Sur « Tesla Coil », la boucle qui se recharge sans cesse pour accompagner les flows d’AJ et de Brainorchestra est un travail d’orfèvre : elle ne se libère que pour redonner du souffle entre les couplets. Si on entend à nouveau l’influence de RZA, AJ Suede programme sa production d’une façon beaucoup plus minimaliste, comme si le morceau se repliait sur lui-même.
Sur « Radiation », porté par une boucle de cuivres chaleureuse, presque enfantine, AJ Suede nous plonge dans une nostalgie douce, avec un ton plus mélodique.
« Fame and 4chan » constitue le cœur nerveux du disque avec une production plus dramatique, presque tendue, servant de terrain à une montée en intensité progressive. Sleep Sinatra apporte une précision technique et un contrôle du souffle impressionnant, tandis que Teller Bank$ vient tout faire exploser dans un dernier tiers incandescent. Là où Suede construit, Sleep Sinatra et Teller Bank$ déséquilibrent, comme pour casser la force hypnotique de cette boucle faite de voix inquiétantes.

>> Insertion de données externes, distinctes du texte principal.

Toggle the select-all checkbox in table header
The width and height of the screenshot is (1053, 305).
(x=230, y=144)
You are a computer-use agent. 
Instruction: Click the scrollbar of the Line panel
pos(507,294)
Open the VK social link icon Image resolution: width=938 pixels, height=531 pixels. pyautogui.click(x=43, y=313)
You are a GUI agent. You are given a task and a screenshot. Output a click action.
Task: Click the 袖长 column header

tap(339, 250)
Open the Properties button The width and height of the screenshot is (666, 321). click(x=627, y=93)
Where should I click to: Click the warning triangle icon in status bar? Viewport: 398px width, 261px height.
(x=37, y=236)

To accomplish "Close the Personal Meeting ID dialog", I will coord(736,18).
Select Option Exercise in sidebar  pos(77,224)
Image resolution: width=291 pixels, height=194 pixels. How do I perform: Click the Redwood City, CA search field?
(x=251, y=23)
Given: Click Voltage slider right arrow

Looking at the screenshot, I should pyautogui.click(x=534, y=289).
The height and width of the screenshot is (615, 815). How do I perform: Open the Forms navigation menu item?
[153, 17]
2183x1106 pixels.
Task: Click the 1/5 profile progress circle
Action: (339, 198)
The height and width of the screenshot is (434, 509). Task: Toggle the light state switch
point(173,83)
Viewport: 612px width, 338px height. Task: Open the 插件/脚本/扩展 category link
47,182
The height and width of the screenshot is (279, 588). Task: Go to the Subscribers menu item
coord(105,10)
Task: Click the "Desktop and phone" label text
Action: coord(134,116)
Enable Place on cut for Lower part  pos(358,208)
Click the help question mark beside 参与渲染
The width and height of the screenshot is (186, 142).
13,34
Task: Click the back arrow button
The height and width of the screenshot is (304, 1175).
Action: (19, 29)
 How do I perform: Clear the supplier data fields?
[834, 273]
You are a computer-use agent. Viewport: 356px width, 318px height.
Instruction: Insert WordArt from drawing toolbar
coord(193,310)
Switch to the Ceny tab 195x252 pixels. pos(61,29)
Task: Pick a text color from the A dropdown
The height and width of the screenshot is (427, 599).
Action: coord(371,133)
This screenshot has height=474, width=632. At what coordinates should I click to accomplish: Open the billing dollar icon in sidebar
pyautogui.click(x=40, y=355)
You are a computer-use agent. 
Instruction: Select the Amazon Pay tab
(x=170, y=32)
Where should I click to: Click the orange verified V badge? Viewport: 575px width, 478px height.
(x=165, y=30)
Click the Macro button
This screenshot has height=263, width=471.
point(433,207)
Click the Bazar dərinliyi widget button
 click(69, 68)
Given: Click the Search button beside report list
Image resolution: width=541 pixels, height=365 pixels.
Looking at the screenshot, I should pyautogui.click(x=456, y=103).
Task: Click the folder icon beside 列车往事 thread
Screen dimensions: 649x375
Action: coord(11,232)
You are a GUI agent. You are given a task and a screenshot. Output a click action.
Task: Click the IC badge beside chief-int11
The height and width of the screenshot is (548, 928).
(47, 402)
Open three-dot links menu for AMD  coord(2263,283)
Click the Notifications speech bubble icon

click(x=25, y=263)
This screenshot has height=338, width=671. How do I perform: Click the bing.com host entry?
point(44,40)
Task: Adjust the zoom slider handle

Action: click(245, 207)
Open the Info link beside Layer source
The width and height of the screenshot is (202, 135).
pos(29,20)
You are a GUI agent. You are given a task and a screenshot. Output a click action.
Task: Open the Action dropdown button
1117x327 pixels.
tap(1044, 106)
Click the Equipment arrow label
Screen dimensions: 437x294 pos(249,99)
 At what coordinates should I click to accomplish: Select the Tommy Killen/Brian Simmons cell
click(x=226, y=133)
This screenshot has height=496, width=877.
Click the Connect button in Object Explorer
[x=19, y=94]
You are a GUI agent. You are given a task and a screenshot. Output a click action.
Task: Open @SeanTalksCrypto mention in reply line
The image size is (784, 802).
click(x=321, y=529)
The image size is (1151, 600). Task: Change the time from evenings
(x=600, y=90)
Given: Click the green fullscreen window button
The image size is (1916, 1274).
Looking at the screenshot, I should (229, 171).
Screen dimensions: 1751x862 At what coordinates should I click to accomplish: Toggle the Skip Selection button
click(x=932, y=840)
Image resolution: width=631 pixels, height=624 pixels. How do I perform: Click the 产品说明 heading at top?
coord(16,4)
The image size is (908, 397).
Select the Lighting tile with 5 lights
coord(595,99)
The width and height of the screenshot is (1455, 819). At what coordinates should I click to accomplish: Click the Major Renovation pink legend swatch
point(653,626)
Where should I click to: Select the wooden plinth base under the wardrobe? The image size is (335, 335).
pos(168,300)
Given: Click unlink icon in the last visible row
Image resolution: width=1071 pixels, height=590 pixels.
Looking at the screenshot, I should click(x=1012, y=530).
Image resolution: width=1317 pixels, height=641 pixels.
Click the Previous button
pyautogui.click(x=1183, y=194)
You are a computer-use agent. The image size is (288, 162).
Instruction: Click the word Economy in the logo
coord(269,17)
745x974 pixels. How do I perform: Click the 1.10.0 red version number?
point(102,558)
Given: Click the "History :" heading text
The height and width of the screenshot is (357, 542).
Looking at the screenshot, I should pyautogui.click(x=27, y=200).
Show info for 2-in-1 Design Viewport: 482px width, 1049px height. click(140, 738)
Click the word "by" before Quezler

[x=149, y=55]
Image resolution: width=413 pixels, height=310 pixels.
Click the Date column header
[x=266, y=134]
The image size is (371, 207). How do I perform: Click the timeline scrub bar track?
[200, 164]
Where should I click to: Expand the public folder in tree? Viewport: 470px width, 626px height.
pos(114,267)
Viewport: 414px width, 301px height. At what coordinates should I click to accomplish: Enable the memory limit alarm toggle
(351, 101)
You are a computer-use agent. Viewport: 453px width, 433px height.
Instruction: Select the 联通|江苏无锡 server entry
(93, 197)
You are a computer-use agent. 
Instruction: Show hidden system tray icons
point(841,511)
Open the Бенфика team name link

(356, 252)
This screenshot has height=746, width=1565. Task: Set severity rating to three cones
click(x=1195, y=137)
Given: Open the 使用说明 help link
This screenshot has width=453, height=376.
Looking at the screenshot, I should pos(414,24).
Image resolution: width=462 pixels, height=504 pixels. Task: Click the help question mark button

Dernier exemple, le morceau « Direct Currents » est aussi une prouesse technique : AJ est inarrêtable, il semble courir après le sample d’une voix pour l’épuiser, ce qu’il réussit à faire, avec l’interruption de cette première boucle et l’entrée d’une nouvelle. Ce que l’on croyait figé peut basculer, même sur un court morceau. Ark Flashington s’écoute entièrement d’une traite, chaque morceau voit un moment son équilibre vacillé soit par un featuring, soit par un changement de sample ou une boucle qui déraille.
Sur Psydeye, sorti en ce début d’année 2026, AJ décide cette fois-ci de proposer un projet composé de nappes synthétiques qu’il joue au clavier, un album qu’il précise “sample free”. Sa créativité semble sans limite là où des rappeurs installés préfèrent consolider leur univers en le resserrant, lui explore encore des univers sonores, comme ce riff de guitare qui vient fermer le titre « Lefted Alone ». Après tant d’albums, AJ Suede a atteint ce moment où l’artiste n’essaie plus de définir son style ou de prouver quoique ce soit, mais plutôt où il essaie de voir jusqu’où il peut porter son art sans le perdre.